Гончаров занимает особое место в ряду писателей, оказавших влияние на Тургенева в период создания «Отцов и детей». В 1850-е годы Тургенев отмечал, что Гончаров является мастером большой эпической формы, в то время как «свой талант непревзойденного лирика-прозаика и очеркиста расценивал порою как тягостное бремя, мешающее в поисках новых способов художественного отражения действительности». Гончаров уважал в Тургеневе исключительно автора «Записок охотника», не признавая в нем серьезного романиста.

Известно, что отношения между писателями на протяжении ряда лет были достаточно напряженными, неприязненными. Начало этому было положено тогда, когда из печати вышли романы «Дворянское гнездо»(1859) и «Накануне» (1860). В этих произведениях Гончаров увидел «признаки покушения на его литературную собственность».
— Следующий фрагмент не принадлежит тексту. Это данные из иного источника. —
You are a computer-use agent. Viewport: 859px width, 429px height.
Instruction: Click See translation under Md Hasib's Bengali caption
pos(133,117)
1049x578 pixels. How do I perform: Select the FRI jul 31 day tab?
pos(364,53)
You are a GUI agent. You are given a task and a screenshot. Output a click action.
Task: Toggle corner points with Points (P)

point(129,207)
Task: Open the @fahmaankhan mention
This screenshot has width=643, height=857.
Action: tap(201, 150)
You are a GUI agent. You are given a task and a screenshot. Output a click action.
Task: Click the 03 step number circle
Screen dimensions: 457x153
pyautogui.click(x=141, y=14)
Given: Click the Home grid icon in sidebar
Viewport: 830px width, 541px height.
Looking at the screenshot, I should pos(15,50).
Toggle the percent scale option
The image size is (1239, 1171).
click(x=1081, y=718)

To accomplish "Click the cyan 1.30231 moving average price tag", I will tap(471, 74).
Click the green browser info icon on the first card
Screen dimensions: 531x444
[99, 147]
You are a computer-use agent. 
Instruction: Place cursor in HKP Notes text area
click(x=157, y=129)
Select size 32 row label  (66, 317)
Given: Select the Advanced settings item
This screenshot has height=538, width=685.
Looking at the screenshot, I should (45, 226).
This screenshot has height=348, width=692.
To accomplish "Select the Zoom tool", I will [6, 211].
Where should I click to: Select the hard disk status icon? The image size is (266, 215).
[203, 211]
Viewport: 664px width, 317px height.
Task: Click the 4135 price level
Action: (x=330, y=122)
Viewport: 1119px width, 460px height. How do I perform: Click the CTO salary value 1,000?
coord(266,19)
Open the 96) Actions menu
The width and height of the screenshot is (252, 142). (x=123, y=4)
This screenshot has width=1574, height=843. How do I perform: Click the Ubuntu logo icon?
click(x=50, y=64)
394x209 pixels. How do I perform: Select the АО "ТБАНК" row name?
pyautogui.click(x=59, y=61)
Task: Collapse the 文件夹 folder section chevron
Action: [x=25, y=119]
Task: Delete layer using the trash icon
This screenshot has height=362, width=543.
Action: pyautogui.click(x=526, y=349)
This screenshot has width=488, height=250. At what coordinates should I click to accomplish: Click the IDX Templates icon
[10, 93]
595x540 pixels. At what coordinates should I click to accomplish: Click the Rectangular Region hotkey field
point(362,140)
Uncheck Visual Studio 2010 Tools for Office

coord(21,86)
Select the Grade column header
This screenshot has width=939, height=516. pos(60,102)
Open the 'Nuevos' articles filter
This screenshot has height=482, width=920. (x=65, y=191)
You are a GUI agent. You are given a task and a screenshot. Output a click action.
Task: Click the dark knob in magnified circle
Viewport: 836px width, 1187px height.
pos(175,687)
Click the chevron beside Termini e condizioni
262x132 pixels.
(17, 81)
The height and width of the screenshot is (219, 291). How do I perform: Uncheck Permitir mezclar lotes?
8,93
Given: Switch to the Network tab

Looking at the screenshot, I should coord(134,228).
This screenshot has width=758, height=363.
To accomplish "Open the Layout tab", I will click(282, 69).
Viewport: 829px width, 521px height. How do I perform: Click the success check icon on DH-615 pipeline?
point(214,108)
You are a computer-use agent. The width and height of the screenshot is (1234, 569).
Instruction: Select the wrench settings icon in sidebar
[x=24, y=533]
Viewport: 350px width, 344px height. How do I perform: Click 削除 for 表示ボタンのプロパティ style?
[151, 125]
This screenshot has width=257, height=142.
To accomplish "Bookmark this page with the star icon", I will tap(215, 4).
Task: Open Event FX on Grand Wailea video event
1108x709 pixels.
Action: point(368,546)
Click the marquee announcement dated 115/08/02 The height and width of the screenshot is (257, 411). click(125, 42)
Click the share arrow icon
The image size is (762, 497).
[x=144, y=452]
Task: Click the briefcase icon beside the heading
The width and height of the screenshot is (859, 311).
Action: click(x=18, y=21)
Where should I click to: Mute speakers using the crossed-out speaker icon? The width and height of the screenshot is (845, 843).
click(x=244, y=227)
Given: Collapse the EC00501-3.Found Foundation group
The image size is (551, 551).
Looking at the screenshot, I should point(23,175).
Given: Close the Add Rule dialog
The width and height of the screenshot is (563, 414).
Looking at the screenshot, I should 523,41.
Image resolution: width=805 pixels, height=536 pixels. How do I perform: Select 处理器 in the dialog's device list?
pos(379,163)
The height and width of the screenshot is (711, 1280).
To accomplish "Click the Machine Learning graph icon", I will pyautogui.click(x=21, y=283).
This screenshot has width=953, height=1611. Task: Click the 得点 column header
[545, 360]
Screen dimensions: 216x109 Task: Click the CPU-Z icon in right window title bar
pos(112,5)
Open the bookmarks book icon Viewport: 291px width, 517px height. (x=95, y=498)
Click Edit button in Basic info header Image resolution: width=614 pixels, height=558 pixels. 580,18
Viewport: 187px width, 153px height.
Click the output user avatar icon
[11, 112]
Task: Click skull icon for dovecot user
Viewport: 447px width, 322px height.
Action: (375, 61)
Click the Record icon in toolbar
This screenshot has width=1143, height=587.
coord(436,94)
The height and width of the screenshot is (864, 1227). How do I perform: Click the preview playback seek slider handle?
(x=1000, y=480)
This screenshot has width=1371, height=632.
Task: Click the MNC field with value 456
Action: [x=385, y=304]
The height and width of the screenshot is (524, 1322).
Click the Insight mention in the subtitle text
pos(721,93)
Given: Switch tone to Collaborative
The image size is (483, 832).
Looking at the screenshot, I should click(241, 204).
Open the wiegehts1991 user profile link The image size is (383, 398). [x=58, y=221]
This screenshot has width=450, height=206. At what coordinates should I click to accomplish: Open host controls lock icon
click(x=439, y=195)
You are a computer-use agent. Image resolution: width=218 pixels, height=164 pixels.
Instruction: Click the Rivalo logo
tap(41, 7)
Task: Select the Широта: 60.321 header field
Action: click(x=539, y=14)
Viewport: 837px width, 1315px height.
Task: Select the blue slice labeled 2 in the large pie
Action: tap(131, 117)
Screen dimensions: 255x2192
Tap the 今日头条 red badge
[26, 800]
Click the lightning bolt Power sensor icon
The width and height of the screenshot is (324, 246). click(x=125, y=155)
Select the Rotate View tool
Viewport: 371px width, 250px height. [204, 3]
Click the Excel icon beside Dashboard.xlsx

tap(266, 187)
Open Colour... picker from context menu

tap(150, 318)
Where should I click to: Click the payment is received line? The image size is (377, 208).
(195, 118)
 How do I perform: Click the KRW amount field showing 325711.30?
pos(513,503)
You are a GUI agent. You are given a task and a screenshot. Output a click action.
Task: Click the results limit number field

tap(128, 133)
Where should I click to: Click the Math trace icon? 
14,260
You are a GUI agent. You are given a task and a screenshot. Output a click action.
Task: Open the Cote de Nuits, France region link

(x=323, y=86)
Неоднократно он упрекал Тургенева в краже и заимствовании сюжета еще не законченного тогда романа «Обрыв», с которым тот еще в 1855 году познакомил автора «Рудина», рассчитывая на полезные критические замечания. Тургенев, возмущенный выпадами Гончарова, потребовал третейского суда, который состоялся 29 марта 1860 года. В результате обвинения были отклонены как необоснованные. П.В. Анненков свидетельствовал, что произведения данных авторов, «возникшие на одной и той же русской почве, должны были тем самым иметь несколько схожих положений, случайно совпадать в некоторых мыслях и выражениях, что оправдывает и извиняет обе стороны»89. Однако Гончаров так и остался при своем мнении, которое с ним никто не разделял.

Многие современники Гончарова отмечали в нем подозрительность, болезненно-острое восприятие различных фактов и явлений, себялюбие, предубежденность. Таково было поведение писателя не только по отношению к Тургеневу, но, как мы выяснили в первом параграфе данной главы, и к новым веяниям среди молодежи. Так, мы можем говорить болезненном душевном состоянии Гончарова в последние десятилетия его жизни и деятельности. Продолжая разговор о «плагиате», можно отметить то, что, вероятно, правильнее всего было бы говорить о некой преемственности: оба писателя обращались к одной и той же проблематике, однако Гончаров это сделал раньше. Сам Тургенев признавался, что был впечатлен подготовительными материалами к «Обрыву».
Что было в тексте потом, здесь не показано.